» Exercise prompt: All lines from the one holding "Given: Click the 66.8 Fibonacci level label" through the last line of the entries below must be transcribed exactly, and no others. Pictures do not go in.

════

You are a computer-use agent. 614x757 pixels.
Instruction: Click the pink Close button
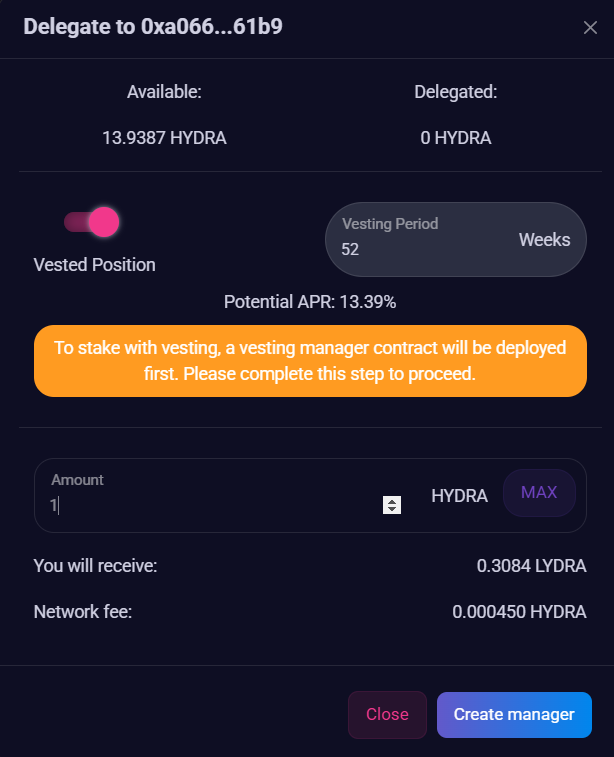click(x=387, y=714)
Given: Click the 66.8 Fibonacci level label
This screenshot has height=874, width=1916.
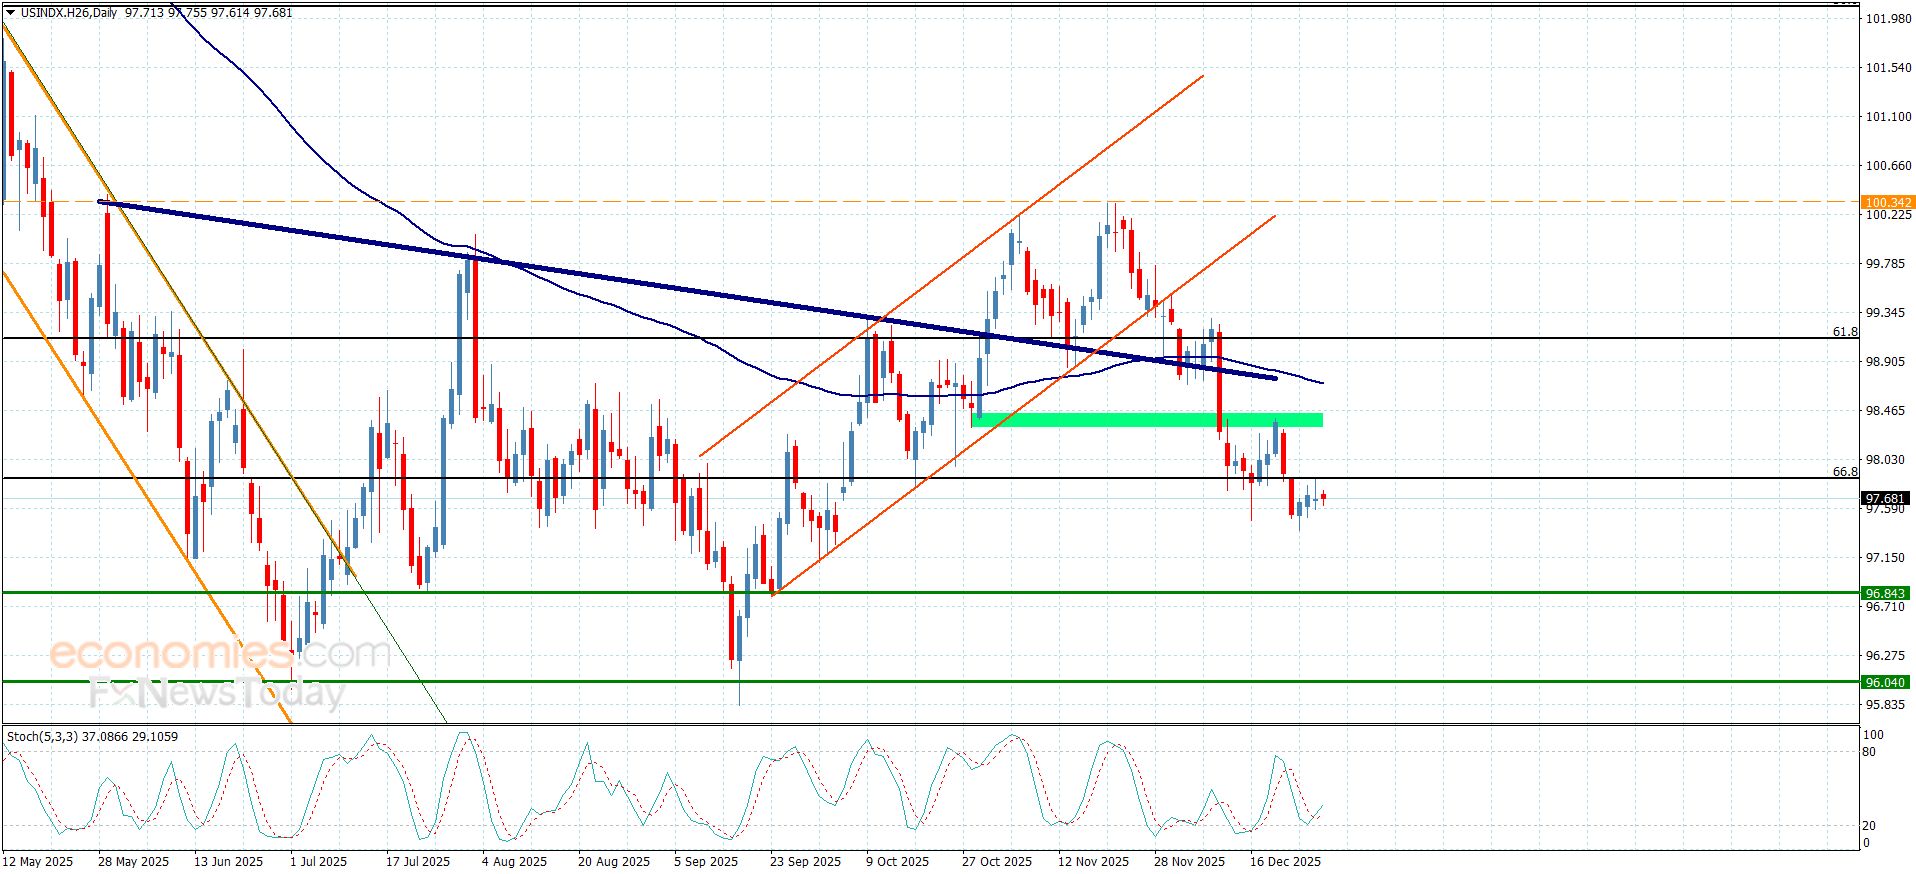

════

» Solved problem:
Given: Click the 66.8 Fibonacci level label
This screenshot has height=874, width=1916.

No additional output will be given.